In a market environment with shrinking liquidity, even a small amount of funds or chips is enough to change the short-term price trend of BTC. All these changes may only come from the release of a piece of data or the hype of a piece of news...
In addition to paying attention to daily trading volume, we can also judge changes in the overall market liquidity and sentiment through the trend of BTC and ETH inflows/outflows (i.e. flow potential) of exchanges.
As shown in the figure, starting from October 2023, the exchange's flow potential began to gradually increase until it peaked in March 2024. On March 13, BTC had an inflow of $5.37 billion and an outflow of $4.97 billion, while ETH had an inflow of $1.39 billion and an outflow of $1.34 billion.
This level of traffic growth even exceeds the stage at the top of the bull market in 2021, when BTC and ETH inflows/outflows averaged 3 billion and 1.1 billion.
At the same time, we noticed a detail that in the peak area of flow potential (2024.2.29-2024.3.15), the inflow of BTC was significantly greater than the outflow, which means that the potential seller pressure entering the exchange was greater than the buying power. This situation lasted for about 10 days, after which the price of BTC began to consolidate in a wide range, and the flow potential of the exchange continued to decline.

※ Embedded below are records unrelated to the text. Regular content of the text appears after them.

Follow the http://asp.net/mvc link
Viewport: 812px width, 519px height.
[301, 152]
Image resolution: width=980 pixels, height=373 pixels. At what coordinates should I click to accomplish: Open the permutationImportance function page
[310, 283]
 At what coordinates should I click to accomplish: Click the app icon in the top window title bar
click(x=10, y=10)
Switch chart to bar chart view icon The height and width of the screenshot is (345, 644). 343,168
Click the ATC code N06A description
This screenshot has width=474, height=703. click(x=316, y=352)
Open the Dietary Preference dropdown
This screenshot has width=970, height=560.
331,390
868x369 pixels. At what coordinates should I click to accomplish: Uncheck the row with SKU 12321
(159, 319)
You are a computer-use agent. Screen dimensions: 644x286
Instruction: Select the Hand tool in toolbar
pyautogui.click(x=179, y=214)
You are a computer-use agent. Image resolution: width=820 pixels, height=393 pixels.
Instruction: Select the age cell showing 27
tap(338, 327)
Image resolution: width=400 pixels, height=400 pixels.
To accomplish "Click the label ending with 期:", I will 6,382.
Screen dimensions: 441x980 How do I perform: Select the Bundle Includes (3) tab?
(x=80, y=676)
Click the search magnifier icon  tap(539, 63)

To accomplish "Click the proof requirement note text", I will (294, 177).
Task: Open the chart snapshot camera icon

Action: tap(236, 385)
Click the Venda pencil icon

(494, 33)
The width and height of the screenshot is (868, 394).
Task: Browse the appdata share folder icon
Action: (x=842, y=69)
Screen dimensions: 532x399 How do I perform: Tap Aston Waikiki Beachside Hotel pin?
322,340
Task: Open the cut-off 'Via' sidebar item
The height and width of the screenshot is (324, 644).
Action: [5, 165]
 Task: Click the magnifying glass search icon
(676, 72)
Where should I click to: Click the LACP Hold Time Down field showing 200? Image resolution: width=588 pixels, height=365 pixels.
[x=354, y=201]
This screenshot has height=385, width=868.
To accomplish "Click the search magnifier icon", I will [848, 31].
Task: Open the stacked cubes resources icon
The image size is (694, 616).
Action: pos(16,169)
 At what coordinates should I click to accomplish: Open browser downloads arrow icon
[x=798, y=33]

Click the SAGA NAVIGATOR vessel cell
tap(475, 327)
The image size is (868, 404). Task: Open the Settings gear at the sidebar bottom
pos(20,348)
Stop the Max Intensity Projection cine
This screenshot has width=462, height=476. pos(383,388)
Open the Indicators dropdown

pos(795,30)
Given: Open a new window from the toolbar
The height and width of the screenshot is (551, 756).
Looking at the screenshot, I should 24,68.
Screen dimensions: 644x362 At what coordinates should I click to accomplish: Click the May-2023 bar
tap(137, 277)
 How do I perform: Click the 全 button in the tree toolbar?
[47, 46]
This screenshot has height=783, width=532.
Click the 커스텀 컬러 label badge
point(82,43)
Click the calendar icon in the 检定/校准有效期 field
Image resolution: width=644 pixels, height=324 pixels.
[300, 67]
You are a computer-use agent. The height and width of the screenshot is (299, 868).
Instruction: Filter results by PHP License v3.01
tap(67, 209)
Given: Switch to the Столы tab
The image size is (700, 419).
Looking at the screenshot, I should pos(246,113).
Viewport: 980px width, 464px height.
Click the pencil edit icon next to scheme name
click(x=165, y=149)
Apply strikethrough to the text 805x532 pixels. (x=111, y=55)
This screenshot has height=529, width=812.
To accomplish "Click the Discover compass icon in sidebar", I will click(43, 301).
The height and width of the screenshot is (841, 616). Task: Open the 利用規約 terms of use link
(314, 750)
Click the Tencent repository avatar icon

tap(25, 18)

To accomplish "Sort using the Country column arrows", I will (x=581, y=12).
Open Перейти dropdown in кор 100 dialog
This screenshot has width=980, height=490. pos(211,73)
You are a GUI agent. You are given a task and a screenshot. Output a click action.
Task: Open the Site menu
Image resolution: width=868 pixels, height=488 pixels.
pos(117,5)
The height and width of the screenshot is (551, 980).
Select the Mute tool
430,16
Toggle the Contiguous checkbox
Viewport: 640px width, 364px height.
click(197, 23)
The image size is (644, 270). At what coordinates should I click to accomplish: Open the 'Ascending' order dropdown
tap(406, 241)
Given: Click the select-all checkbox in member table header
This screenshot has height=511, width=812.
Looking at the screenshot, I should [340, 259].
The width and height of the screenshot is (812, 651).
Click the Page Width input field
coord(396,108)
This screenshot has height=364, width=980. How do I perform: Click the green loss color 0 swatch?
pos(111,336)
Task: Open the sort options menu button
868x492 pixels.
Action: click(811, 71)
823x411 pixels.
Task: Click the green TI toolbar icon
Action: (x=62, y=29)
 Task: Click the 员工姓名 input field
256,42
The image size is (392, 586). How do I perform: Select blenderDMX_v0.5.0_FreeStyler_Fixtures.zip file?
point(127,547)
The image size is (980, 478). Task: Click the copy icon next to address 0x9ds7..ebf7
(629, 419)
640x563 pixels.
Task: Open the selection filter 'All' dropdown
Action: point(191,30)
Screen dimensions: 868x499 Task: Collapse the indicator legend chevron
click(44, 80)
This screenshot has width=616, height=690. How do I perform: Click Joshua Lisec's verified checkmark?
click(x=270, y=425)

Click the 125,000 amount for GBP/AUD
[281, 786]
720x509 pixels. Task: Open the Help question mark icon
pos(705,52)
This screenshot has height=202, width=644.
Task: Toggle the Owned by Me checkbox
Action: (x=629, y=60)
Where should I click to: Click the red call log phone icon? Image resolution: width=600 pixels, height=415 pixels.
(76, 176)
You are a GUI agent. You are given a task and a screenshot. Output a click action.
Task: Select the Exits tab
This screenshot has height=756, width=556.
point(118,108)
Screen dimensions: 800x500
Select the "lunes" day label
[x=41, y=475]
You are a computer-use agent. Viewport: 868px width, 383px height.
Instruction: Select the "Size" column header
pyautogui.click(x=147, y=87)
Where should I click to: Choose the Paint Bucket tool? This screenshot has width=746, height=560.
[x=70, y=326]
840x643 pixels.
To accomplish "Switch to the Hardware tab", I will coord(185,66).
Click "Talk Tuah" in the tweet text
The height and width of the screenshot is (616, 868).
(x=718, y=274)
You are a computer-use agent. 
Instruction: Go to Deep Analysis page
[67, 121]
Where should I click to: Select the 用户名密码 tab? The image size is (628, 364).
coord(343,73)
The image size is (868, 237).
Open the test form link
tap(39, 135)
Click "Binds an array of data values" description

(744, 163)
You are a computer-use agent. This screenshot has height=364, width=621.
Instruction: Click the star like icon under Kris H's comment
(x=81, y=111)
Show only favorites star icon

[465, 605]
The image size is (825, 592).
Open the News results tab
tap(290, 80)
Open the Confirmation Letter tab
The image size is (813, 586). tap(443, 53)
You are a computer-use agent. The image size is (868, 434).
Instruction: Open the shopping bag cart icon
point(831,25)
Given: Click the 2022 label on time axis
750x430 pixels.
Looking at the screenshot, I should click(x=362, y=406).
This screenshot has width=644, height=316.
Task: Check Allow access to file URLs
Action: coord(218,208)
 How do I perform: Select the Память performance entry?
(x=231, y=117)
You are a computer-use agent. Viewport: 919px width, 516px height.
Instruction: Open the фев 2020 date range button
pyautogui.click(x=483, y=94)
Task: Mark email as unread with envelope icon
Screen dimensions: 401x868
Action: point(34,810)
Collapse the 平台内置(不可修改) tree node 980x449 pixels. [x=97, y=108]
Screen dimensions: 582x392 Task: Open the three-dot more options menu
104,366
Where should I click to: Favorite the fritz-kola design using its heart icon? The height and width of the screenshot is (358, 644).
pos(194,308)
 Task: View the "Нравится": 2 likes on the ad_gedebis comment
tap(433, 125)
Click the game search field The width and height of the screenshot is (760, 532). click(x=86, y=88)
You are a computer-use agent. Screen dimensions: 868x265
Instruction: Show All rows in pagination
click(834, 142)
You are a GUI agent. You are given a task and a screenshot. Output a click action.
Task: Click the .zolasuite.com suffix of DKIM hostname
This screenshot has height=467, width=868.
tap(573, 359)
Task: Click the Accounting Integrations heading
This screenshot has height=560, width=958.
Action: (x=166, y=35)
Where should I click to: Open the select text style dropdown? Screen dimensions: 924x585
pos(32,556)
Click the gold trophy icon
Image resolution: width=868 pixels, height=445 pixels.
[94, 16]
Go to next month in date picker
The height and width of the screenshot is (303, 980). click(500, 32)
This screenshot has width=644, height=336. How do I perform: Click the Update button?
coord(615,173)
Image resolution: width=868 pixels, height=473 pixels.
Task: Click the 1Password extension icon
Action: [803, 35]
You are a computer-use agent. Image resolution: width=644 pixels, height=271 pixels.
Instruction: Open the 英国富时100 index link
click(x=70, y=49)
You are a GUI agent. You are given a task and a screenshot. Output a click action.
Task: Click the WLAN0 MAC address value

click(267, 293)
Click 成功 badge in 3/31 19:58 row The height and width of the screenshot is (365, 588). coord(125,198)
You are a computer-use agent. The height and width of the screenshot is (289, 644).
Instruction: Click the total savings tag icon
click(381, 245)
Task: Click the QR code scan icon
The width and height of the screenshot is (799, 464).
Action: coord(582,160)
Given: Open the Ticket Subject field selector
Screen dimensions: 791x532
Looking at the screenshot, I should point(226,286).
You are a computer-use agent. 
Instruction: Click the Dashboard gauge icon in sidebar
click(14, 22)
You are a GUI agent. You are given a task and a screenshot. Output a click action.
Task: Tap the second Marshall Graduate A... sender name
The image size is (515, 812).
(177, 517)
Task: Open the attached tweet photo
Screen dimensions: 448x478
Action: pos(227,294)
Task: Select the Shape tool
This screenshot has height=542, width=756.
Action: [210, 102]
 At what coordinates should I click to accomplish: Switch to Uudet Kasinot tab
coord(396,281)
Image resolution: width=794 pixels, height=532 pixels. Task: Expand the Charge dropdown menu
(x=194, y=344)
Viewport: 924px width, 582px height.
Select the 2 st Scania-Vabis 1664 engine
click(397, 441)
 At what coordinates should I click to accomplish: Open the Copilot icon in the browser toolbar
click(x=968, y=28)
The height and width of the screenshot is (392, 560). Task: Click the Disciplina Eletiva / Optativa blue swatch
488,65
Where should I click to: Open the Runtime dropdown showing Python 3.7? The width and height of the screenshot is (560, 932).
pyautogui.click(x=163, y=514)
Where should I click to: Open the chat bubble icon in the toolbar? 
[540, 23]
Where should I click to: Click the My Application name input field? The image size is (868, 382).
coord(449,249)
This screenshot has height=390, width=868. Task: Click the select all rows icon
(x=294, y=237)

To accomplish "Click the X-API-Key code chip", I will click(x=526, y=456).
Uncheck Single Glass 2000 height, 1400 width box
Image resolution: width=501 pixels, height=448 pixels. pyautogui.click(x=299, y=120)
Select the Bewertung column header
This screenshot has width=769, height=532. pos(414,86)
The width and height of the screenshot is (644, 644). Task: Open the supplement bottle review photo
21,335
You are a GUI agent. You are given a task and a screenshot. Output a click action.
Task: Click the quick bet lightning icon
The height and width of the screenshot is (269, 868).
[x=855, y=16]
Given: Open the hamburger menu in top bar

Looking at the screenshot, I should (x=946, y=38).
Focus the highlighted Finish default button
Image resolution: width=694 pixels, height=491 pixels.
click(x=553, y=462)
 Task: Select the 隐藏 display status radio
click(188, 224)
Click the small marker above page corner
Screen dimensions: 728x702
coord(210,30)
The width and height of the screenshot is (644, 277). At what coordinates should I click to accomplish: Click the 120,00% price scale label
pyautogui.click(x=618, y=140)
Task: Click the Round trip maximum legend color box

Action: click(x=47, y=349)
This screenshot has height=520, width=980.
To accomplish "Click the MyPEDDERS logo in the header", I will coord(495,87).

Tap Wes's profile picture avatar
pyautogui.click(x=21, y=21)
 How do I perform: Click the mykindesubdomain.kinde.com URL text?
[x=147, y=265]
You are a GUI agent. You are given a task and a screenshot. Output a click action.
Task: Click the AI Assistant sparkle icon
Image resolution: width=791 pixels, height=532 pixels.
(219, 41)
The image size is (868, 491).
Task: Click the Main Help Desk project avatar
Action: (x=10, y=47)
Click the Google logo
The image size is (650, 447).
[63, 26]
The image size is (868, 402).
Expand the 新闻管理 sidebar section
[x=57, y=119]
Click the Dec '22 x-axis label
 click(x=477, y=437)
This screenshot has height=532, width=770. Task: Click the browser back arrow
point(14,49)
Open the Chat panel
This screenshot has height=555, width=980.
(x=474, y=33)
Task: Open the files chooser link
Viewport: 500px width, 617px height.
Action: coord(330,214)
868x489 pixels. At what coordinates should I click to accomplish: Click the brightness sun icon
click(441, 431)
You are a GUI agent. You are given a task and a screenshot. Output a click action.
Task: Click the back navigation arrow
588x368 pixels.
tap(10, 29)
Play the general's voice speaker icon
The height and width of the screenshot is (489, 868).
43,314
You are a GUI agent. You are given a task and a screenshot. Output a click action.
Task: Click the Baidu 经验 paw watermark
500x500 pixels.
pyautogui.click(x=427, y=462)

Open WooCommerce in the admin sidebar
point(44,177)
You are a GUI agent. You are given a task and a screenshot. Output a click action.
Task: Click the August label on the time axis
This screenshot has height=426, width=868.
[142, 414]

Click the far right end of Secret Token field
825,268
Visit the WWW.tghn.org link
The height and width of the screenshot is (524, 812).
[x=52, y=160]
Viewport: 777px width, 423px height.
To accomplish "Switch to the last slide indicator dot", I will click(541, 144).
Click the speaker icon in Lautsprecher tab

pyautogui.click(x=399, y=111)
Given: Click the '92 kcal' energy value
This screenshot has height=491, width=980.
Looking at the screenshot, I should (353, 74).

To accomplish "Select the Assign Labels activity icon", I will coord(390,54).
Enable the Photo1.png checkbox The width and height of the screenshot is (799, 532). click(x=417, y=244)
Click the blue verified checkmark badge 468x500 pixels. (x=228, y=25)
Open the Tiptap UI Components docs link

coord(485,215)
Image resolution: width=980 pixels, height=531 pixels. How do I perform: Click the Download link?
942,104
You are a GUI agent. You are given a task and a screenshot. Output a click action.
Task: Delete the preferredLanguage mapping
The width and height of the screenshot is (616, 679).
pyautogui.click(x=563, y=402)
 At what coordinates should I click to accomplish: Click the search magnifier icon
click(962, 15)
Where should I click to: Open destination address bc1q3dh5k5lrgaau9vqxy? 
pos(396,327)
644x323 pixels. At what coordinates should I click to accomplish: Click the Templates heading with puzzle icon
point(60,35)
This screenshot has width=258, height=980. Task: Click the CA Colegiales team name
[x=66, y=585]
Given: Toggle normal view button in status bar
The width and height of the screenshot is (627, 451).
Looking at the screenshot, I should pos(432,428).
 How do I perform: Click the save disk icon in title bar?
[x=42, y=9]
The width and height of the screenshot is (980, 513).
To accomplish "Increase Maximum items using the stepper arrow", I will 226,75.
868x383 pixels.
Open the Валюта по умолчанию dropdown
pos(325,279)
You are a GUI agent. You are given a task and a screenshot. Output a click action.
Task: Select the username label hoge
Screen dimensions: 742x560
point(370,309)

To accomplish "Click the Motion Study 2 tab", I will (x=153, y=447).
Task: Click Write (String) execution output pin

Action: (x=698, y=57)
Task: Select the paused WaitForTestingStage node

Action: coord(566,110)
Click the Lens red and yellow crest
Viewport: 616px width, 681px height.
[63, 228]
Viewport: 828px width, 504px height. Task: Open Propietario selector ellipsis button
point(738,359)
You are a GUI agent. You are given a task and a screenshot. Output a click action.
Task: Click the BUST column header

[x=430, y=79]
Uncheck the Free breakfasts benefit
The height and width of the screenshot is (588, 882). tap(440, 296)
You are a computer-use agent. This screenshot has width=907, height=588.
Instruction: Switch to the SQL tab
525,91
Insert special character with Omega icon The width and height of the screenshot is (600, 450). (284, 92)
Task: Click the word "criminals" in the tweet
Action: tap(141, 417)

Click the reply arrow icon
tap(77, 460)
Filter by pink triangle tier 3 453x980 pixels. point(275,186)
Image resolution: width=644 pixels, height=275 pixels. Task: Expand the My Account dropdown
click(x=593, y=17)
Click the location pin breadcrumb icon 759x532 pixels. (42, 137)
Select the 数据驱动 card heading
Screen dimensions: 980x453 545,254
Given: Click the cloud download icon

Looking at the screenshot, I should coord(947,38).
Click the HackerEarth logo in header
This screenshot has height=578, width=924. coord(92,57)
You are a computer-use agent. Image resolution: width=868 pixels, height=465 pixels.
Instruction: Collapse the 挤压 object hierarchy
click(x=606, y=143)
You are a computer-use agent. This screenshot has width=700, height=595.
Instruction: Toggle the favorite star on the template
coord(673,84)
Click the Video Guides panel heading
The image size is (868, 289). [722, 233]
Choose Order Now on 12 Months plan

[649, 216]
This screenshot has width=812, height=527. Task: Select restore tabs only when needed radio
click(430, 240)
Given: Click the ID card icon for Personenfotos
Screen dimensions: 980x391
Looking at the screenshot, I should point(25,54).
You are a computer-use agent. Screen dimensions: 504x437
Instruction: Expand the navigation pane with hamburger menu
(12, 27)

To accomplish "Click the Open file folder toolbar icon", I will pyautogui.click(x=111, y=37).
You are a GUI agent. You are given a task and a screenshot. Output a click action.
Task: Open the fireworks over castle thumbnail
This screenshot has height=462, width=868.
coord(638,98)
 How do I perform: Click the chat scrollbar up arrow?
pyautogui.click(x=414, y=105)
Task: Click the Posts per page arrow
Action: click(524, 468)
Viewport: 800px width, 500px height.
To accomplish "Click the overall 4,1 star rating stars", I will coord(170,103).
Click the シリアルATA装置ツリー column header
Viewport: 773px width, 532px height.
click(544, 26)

At present, the overall market sentiment and enthusiasm are not high, which greatly increases the difficulty of short-term macro trading. We cannot ensure the market's interpretation of the macro direction. Before the data comes out, everyone will have an expectation, and the rule makers will anticipate our expectations. Therefore, the most rational approach at present is to wait and see before and after the macro events, and grasp the vague correctness of the general direction and trend.
However, on the positive side, since mid-May, the BTC flow potential of exchanges has been greater than the inflow in most of the time, which means that the buying power at this position is significantly stronger than the potential selling pressure. If this situation continues, the price of BTC may not fall too far during the rest of this bull market transition period.
Let’s take a look at ETH…
The current#ETHflow on exchanges is also very low, roughly at the bottom of the bear market in June-August 2022. But we can clearly see that the average outflow of ETH from exchanges in recent times is far greater than the inflow.
In addition, after the SEC announced the approval of the Ethereum spot ETF on May 23, the proportion of ETH traffic on exchanges began to rise rapidly. Compared with the proportion on May 20 (only 23.5%), it has now risen to 31%. This means that funds have shifted their attention from BTC to ETH and started betting on ETH. During this period, the ETH/BTC exchange rate rose from a low of 0.045 to a high of 0.056.
Looking back at history, we found that a similar situation also occurred on February 6, 2021, when ETH's traffic share reached 30%, and the ETH/BTC exchange rate was between 0.04-0.045. A year later, ETH's traffic share even exceeded 50%, and the ETH/BTC exchange rate also rose to 0.079. This shows that there is a positive correlation between ETH's traffic share and the exchange rate. If this trend continues, then we have reason to expect that the ETH/BTC exchange rate will perform better.
In general, although the overall sentiment and enthusiasm of the market is not high, this does not prevent a small amount of funds from playing a role in the market. In this environment, the macro difficulty of short-term trading has greatly increased. We cannot predict the direction of the market's interpretation of macro events, so the best strategy is to wait and see at this time and grasp the general direction and trend. However, if the buying power continues to be stronger than the potential selling pressure, then we may expect the price of BTC to remain stable for the rest of the bull market transition period.